Your Congressional office can not usually contact the command directly. They submit their request to the command through a Pentagon liaison. Although the Congressional office usually gives the command 30 days to respond, the command receives the request from the Congressional office within a few days of their submitting the request. Once this initial contact has been made, you may start to see your situation change, even before the inquiry is completed and a report made back to the Congressional office.
Your senator or representative can ask the command to explain the reasons for the actions they have been taking and the basis for those actions as found in the regulations. They can also request that the command take certain action (such as move someone to a new command, honor a soldier's profile, expedite an action, or investigate allegations of abuse and report on their findings.) Some Congressional liaisons may deny that they have any authority over a command. However, many liaisons will advocate for the service member and push the command to accountability.

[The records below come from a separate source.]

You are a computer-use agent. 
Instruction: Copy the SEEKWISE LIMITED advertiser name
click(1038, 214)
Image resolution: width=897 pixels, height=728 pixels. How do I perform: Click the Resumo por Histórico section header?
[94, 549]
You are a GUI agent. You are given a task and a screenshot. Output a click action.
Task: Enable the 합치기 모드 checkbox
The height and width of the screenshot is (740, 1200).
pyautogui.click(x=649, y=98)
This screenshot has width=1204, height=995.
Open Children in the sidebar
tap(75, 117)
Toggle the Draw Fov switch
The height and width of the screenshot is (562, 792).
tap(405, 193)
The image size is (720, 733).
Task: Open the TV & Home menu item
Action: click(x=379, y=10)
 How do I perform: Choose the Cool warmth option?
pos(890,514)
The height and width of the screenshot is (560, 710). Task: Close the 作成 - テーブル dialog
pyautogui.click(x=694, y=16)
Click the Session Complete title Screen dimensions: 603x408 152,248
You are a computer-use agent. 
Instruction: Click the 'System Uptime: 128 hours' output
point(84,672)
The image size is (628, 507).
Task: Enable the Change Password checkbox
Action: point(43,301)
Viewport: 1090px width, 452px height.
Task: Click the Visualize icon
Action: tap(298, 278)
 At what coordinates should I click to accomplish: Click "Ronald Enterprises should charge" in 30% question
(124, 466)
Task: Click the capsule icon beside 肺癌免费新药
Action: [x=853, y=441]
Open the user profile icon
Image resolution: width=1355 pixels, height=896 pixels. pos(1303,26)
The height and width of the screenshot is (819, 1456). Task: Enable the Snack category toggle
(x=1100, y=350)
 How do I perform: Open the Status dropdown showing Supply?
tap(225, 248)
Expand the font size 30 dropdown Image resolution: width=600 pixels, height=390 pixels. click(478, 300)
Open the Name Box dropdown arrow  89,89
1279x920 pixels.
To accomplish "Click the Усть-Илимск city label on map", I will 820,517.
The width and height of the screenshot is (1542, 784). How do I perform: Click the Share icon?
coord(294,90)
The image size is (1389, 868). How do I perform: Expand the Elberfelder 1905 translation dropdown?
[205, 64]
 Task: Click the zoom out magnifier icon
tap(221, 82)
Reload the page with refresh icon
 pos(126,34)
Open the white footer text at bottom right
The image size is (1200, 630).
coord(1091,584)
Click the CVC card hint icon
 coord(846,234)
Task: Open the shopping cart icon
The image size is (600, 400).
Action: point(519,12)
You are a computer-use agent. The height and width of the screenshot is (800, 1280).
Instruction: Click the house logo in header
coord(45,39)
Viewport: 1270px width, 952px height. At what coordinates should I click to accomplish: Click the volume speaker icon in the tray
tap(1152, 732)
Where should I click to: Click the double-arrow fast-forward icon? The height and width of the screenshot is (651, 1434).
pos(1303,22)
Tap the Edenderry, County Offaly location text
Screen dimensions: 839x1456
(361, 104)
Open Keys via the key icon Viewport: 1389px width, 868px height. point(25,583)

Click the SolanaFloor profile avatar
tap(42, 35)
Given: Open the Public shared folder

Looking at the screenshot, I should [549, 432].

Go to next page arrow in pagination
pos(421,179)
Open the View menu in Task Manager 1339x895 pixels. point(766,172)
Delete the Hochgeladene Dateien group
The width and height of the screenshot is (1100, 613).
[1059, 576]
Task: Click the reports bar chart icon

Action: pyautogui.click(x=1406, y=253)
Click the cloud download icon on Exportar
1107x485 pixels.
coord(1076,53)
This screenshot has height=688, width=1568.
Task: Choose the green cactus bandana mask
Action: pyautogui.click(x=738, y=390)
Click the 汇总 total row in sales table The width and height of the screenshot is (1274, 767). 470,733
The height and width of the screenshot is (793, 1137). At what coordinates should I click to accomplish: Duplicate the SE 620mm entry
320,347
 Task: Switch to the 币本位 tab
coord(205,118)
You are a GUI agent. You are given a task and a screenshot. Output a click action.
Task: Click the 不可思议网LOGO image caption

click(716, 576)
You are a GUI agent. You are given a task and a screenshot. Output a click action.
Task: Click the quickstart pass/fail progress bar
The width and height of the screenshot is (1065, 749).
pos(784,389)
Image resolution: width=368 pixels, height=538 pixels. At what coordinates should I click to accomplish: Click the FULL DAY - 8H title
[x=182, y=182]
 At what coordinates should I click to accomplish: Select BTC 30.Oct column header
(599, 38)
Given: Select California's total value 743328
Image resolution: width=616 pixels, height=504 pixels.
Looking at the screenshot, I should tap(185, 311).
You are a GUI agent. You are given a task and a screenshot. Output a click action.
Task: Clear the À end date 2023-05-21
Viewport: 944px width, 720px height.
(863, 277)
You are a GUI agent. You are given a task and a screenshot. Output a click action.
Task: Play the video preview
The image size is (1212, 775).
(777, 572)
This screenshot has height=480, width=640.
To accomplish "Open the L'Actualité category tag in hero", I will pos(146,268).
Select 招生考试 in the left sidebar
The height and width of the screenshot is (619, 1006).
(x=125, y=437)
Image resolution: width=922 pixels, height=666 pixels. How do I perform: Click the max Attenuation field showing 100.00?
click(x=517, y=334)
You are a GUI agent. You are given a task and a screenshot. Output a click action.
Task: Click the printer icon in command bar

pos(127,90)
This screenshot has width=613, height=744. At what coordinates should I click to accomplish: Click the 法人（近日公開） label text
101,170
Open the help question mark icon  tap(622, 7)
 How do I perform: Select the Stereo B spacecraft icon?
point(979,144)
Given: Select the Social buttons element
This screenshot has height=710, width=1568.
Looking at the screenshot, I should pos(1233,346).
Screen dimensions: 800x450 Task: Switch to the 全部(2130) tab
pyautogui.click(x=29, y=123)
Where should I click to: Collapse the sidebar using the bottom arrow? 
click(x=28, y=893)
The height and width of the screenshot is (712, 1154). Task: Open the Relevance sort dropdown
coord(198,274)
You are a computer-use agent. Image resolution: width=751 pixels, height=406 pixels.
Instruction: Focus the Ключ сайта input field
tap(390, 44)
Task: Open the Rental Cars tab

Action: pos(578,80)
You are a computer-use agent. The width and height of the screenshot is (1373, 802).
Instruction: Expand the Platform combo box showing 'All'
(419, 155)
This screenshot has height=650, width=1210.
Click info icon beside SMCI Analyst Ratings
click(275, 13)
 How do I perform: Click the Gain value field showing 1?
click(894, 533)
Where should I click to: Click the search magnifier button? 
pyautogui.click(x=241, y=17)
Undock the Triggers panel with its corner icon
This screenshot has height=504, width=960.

Your Congressional representative can follow up with the command. Sometimes the answer the command gives to a Congressional inquiry does not jive with the servicemember's experience. The Congressperson can submit a follow-up request, pointing out any descrepancies and request further clarification. If a command has not adequately explained or justified the action they are taking toward an individual, important follow-up questions can be: What authority are you using to support the actions you are taking regarding this servicemember; or, What authority are you using to override the regulations we are citing that seem to govern this situation?
Note: Because Washington, D.C. and Puerto Rico are not states, thier residents have no voting representation in Congress. However, D.C. residents can contact their non-voting delegate, and Puerto Rico residents can contact their Resident Commissioner to the House of Respresentatives for assistance.
We have seen Congressional inquiries produce many successful results, including ensuring that wounded service members get proper consideration by the disability evaluation system, tracking discharge packets, expediting hardship applications, correcting misunderstandings of commuting distance regulations, investigating racial discrimination, and resolving other situations where the military is not following its own regulations. For more information about this process, contact the GI Rights Hotline.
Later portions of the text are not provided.